JP6251491B2 - Construction method for coastal structures - Google Patents

Description

  The present invention relates to a method for preventing a coastal structure such as a breakwater from falling or sliding due to a wave or tsunami of an unexpected size, a coastal structure that prevents the coastal structure, and a construction method thereof.

  Conventionally, the coastal structure of the Kaeson breakwater installed in the sea is an integral structure from the foundation to the top of the shore, in order to ensure stability by preventing tidal currents, waves, and even tumbling and sliding due to tsunami. In general, the weight of the structure is increased to increase the frictional force between the bottom mound and resist the sliding force.

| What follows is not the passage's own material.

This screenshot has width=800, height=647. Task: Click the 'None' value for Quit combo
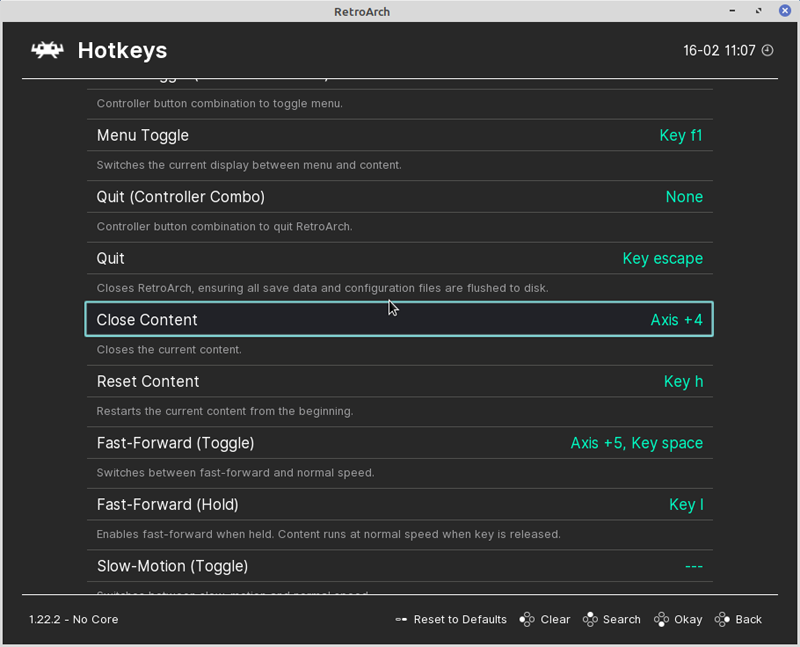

JP 2011-84868 A JP 2004-116130 A

The weight of the caisson itself that forms the breakwater body and the frictional resistance of the rubble mound prevent the caisson from sliding and overturning against an external force, and depending on the wave conditions, the frictional resistance of a friction member such as a rubber sheet Although the friction member such as the rubber sheet on the lower surface of the caisson is deformed according to the unevenness of the surface of the mound with the weight of the caisson over time, the rubber sheet is caused by repeated shaking of the caisson due to waves. Shear fracture may occur and friction may not be expected.
Therefore, as shown in FIGS. 5 (1) and 5 (2), the wave energy is absorbed to prevent the levee body from sliding and falling, as shown in FIGS. It has been proposed to install a laminated buried energy absorber between the bottom mound and the dam body and to support the dam body with the energy absorber, or to divide the dam body into two parts and connect with the energy absorber. .
Further, as shown in FIG. 5 (3), a recess is formed in the bottom of the dam body, an energy absorbing member is attached in the recess, the upper portion of the support pile is locked to the energy absorbing member, and this is placed in the bottom mound. As shown in Fig. 5 (4) and (5), the levee body is divided into two inside and outside, and the outer dam body is energized on the bottom mound. It has been proposed that the energy absorbing member is interposed between the absorbing member and the inner bank body.
Furthermore, as shown in Fig. 6, sinkers are installed on the open sea side of the coastal structures such as breakwaters, or both sides of the open sea side and the inland sea side, and the coastal structures are connected and fixed to the sinkers to prevent overturning and sliding. The inventor has proposed to do so.

However, even if the weight of coastal structures such as breakwaters is increased, the massive mound generated by the Great East Japan Earthquake may cause coastal structures to fall or slide due to the invasion of a giant tsunami that exceeds that weight. It was revealed by the tsunami, and it was found that the objectives could not be achieved with the existing countermeasures.
And since the structure itself is huge, the coastal structure that has been slid or overturned cannot be restored to its original size, and can only be cut and transported. As a coastal structure, it cannot be reused and must be disposed of as waste, which requires additional costs for reconstruction.
The present invention not only increases the dam weight of the coastal structure, but also allows the base of the coastal structure to remain persistently in place without falling or sliding from the mound when encountering a giant tsunami. It is to provide a coastal structure that can be easily restored and its construction method.

The present invention does not prevent the fall of the coastal structure such as the embankment caused by a giant tsunami or the like by increasing its weight, but divides the coastal structure into a base unit, an intermediate unit and an upper unit, The base unit is embedded in the bottom mound, and the energy received by the tsunami is absorbed by the deformation of the intermediate unit and the upper unit, which are connected to the upper part of the base unit via a joint that can be deformed by the tsunami. In addition, the base unit does not move from the installation position due to overturning or sliding, thereby facilitating the restoration work and avoiding a great expense.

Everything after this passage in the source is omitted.